Landscape Revolution People

My photography explores how departure, absence and loss impact one’s understanding of home and identity, via portrait and landscape photography. My work addresses how struggle affects people’s sense of self and place, through the properties of photography as a medium, as well as trends in portrait photography as a genre. Drawing from the history of portrait photography and the aesthetic conventions of realist paintings of the 19th century.

The portraits are taken in the intimate setting of the participants’ homes, with minimal intervention, and shot with existing (natural) light. The longer exposure process of large format photography and the use of a tripod hinder quick snap-shots and allow participants to pose for the camera.
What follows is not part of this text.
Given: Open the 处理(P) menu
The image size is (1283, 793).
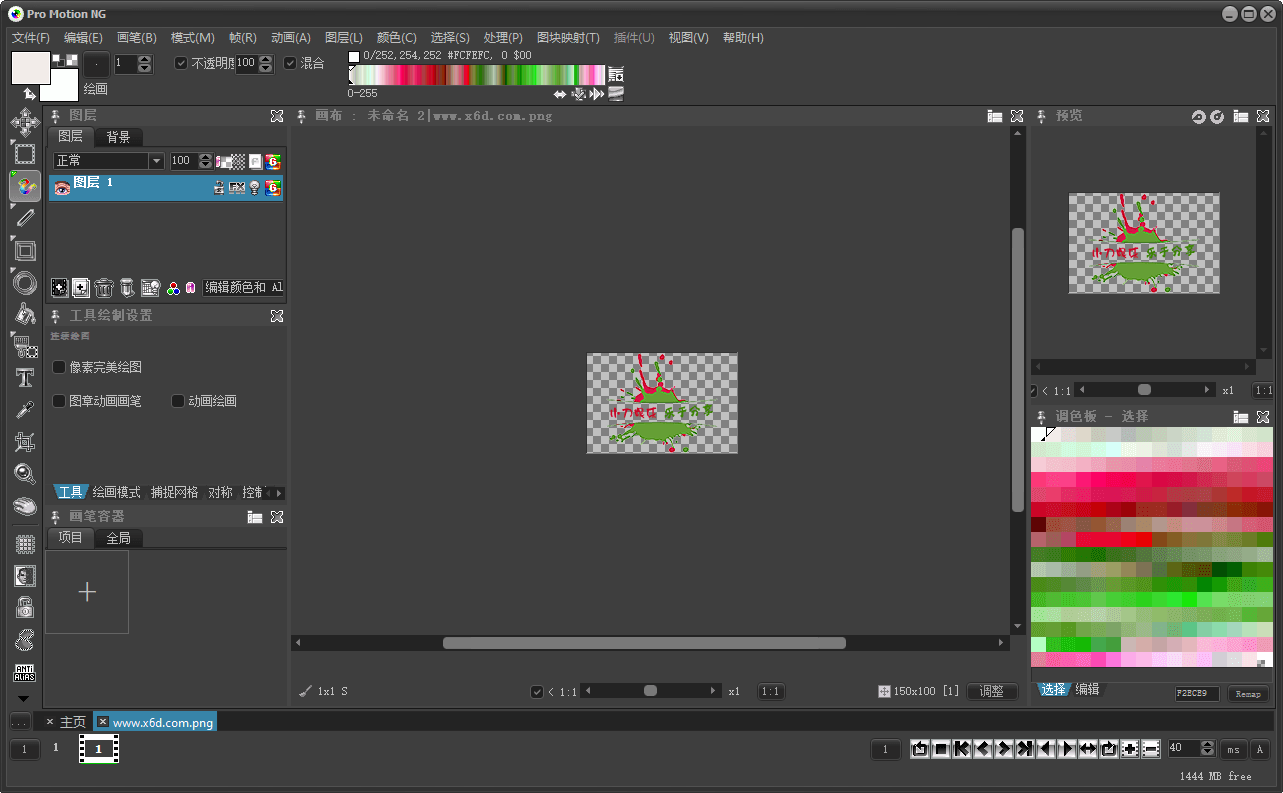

As they pose, the participants can choose to look the camera square in the eye and meet, confront/return, or reject the photographers’ and viewers’ gazes. Exploring the possibilities of agency inherent in posing and its contingency on the relationship between photographer and subject. Implementing various approaches that include collaborating with participants to determine the pose, location, and even the moment in time the shutter is pressed. The question of agency becomes particularly relevant for the subjects who, under cultural and religions strain, now find themselves with a partner in a paternalistic society.

As an ex-patriated Iranian male, the questions of how identity is in relation to the people and places I photograph, how it affects them, and how this in turn informs the process and content of my work. My method hinges on a conscious and sensitive approach to cultural differences, while remaining aware of the fact that although I have ties to Iran, given my academic formation in the West, I cannot fully escape the binary power structure inherent in the Western gaze. The desire to explore how portrait photography can potentially create a space where ‘marginalised’ subjects can assert, (re)fashion, and perform a sense of self, become a source of my visual narrative.